Ocean Harvest on Regenerative Ocean Farming
How we can heal our oceans by eating more oysters, mussels, and seaweed
Regenerative ocean farming has been identified as a key solution to climate change. It’s the practice of growing seaweed along with several kinds of shellfish like oysters and mussels not just to feed people, but also to heal the oceans. HavHøst or OceanHarvest is an NGO helping communities throughout the Nordics get set up with toolkits to grow, harvest, and eat from the sea without harming nature or existing underwater ecosystems. In this episode, Joachim Hjerl shares how a crazy idea of growing 20 oysters in Copenhagen’s central harbor became a movement of blue community gardens
Analisa Winther, Nordic FoodTech Podcast Host 1:10
Hello, and welcome to the Nordic FoodTech Podcast. How are you today?

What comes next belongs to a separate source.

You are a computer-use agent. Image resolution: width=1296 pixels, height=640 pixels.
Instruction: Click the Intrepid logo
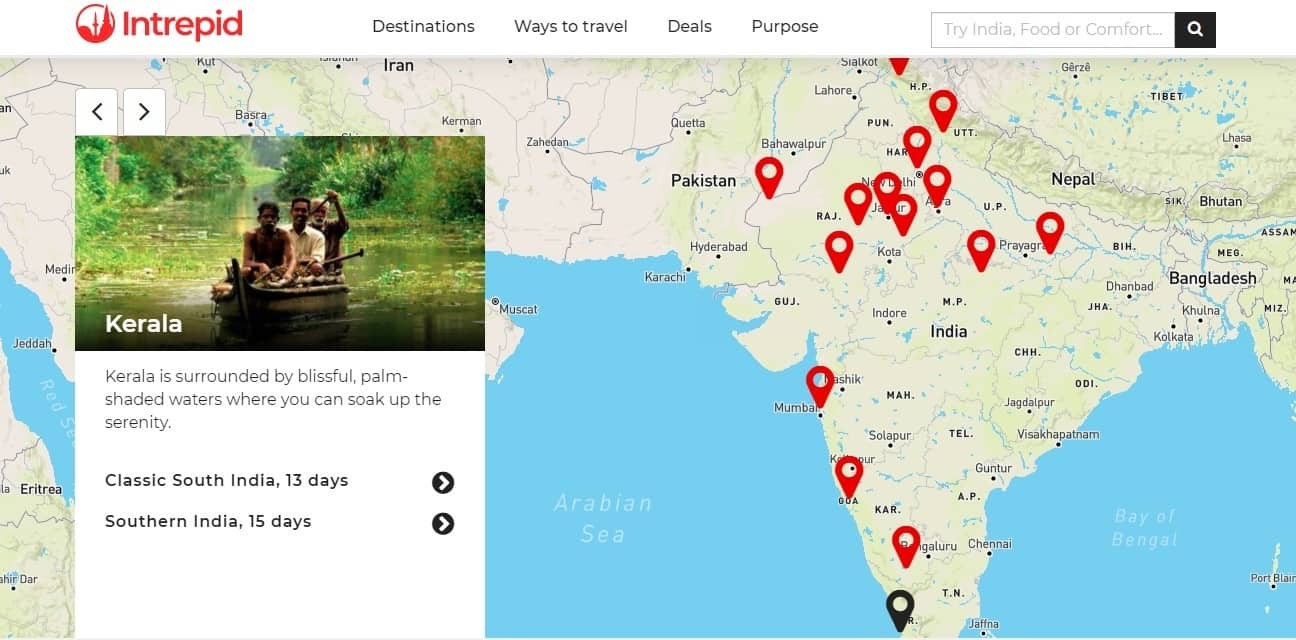pos(160,25)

Joachim Hjerl, HavHøst 1:45
I'm very good. Thank you.
Analisa Winther, Nordic FoodTech Podcast Host 1:47
So, your story kind of began 20 years ago with a crazy idea. What was the crazy idea?
Joachim Hjerl, HavHøst 1:55
Well, the crazy idea was to actually set up an oyster farm in the harbor of Copenhagen to try and use the urban blue spaces for something besides kayaking and swimming. These things had been uncommon before in the industrial harbor in Copenhagen. But like many other harbors in the world, the Copenhagen harbor has been revitalized and become a recreational space more than a productive space. So, we wanted to see if we could focus more on the productivity of the harbor to produce something worth eating. We actually tried to make people understand that in Denmark we really have a crown jewel in the global gastronomic landscape. We have this flat oyster, the European oyster. The largest natural habitat for the oyster is in Denmark in the Limfjord.. Not many people know this. We export most of them to countries that are more into fresh, natural food. But we wanted to see if we could take this oyster and generate a story around it by basically creating this urban harbor farm. So, we took some oysters from the Limfjord, these flat oysters maybe 30, 40, 50 of them and brought them to Copenhagen. We put them in a small homemade platform that we had set up and invited some chefs and some press and media to come down and share the exhilaration of trying to create an urban productive space based on oysters. And people were rejoicing and drinking champagne and having a few oysters and then we sailed this homemade platform out into the harbor of Copenhagen and placed it there. We got the municipality to give us the green light for that. And that could have been it, but it sort of exploded, this whole idea of blue urban farming.
Analisa Winther, Nordic FoodTech Podcast Host 4:42
And you won the Vision of the Year Award.